Meta-analysis finds ketamine shows no significant pain benefit for acute bone fractures in adults
This systematic review and meta-analysis examined the efficacy of ketamine for pain management in adult patients with acute bone fractures. The analysis included 1,453 patients across multiple studies, though the specific clinical settings were not reported. The population consisted exclusively of adults with acute bone fractures, with no further demographic details provided. The study represents Level III evidence according to the authors' classification.
The intervention evaluated was ketamine administration, either as monotherapy or as an adjuvant to other pain management strategies. The comparator groups received placebo, standard care, or alternative pain management approaches. Specific dosing regimens, routes of administration, and treatment protocols were not detailed in the available data.
For primary outcomes, the meta-analysis found no statistically significant differences in pain intensity between ketamine and comparator groups at multiple time points. At 15 minutes post-administration, there was no significant difference (p>0.05). Similarly, at 30 minutes (p>0.05) and 60 minutes (p>0.05), no statistically significant differences were observed. Effect sizes and absolute numbers for these comparisons were not reported.
Key secondary outcomes also showed no significant differences between groups. Additional analgesia requirements showed no significant difference (p>0.05). Hospital length of stay demonstrated no significant difference (p>0.05). Patient satisfaction scores showed no significant difference (p>0.05). All secondary outcome comparisons lacked reported effect sizes and absolute numbers.
Safety findings revealed important considerations. Overall adverse event rates were comparable between ketamine and comparator groups.

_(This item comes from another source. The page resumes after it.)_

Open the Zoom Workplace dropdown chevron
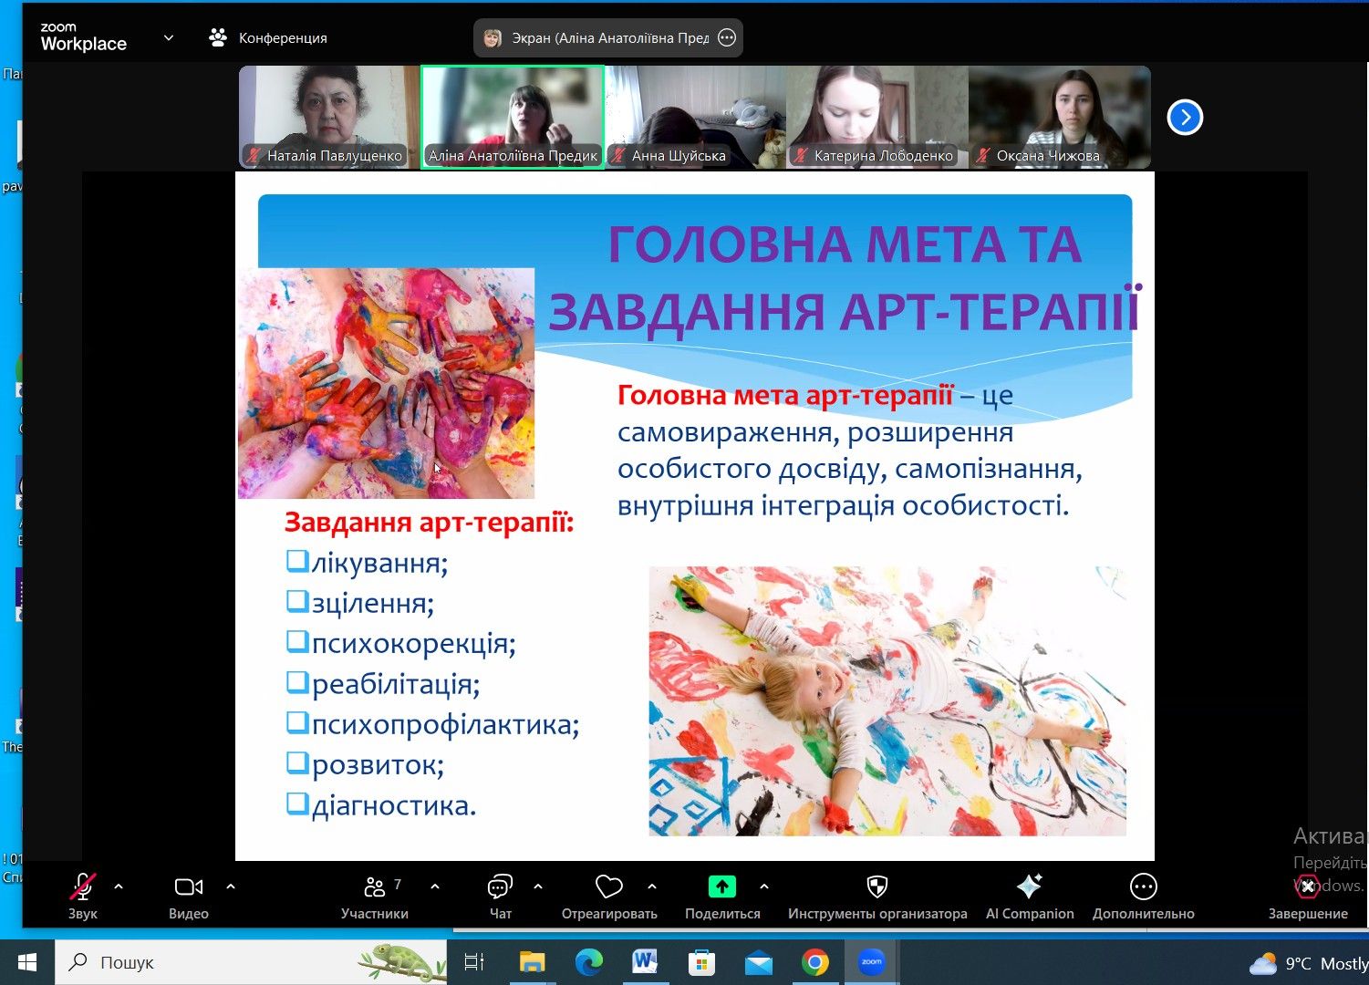The width and height of the screenshot is (1369, 985). (x=169, y=38)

However, ketamine was associated with substantially increased rates of specific adverse events: nervous system adverse events occurred in 48% of ketamine patients versus 16% of comparator patients, and psychiatric adverse events occurred in 14.6% of ketamine patients versus 4% of comparator patients. Serious adverse events, discontinuation rates, and overall tolerability were not reported.
When compared to prior research on acute pain management, these findings contrast with some studies suggesting ketamine's potential utility in specific acute pain scenarios. The negative primary results align with concerns about ketamine's side effect profile relative to its analgesic benefits in non-operative settings. The sensitivity analysis findings (discussed below) create some tension with the overall negative results, suggesting methodological factors may influence conclusions.
Methodological limitations are significant. The authors classify this as Level III evidence, indicating inherent limitations in the quality of included studies. The sensitivity analysis revealed important nuances: when excluding studies with high risk of bias, pain intensity at 30 minutes showed significant improvement with ketamine (SMD -0.43, 95% CI -0.12 to 0.75, p=0.007). At 15 minutes with the same exclusion, there was a trend toward improved ketamine efficacy (SMD -1.24, 95% CI -2.72 to 0.24, p=0.10). These sensitivity results suggest that study quality substantially impacts conclusions about ketamine's efficacy.
Clinical implications are nuanced. For most clinicians managing acute bone fractures, current evidence does not support routine ketamine use given the lack of significant pain benefit in the primary analysis and the increased risk of nervous system and psychiatric adverse events. However, the sensitivity analysis suggests that in higher-quality studies, ketamine may show benefit at specific time points, particularly 30 minutes post-administration. This creates a complex risk-benefit calculation where ketamine's potential modest analgesic benefit must be weighed against its substantial side effect profile.
Several important questions remain unanswered. Optimal dosing regimens and routes of administration for ketamine in fracture pain were not elucidated. The specific fracture types that might respond differently to ketamine were not analyzed separately. Long-term outcomes beyond 60 minutes were not assessed. Patient subgroups that might derive particular benefit or harm from ketamine were not identified. The comparative efficacy against specific alternative analgesics (rather than the heterogeneous comparator group used) remains unclear. These gaps highlight the need for higher-quality randomized controlled trials with standardized protocols and longer follow-up periods.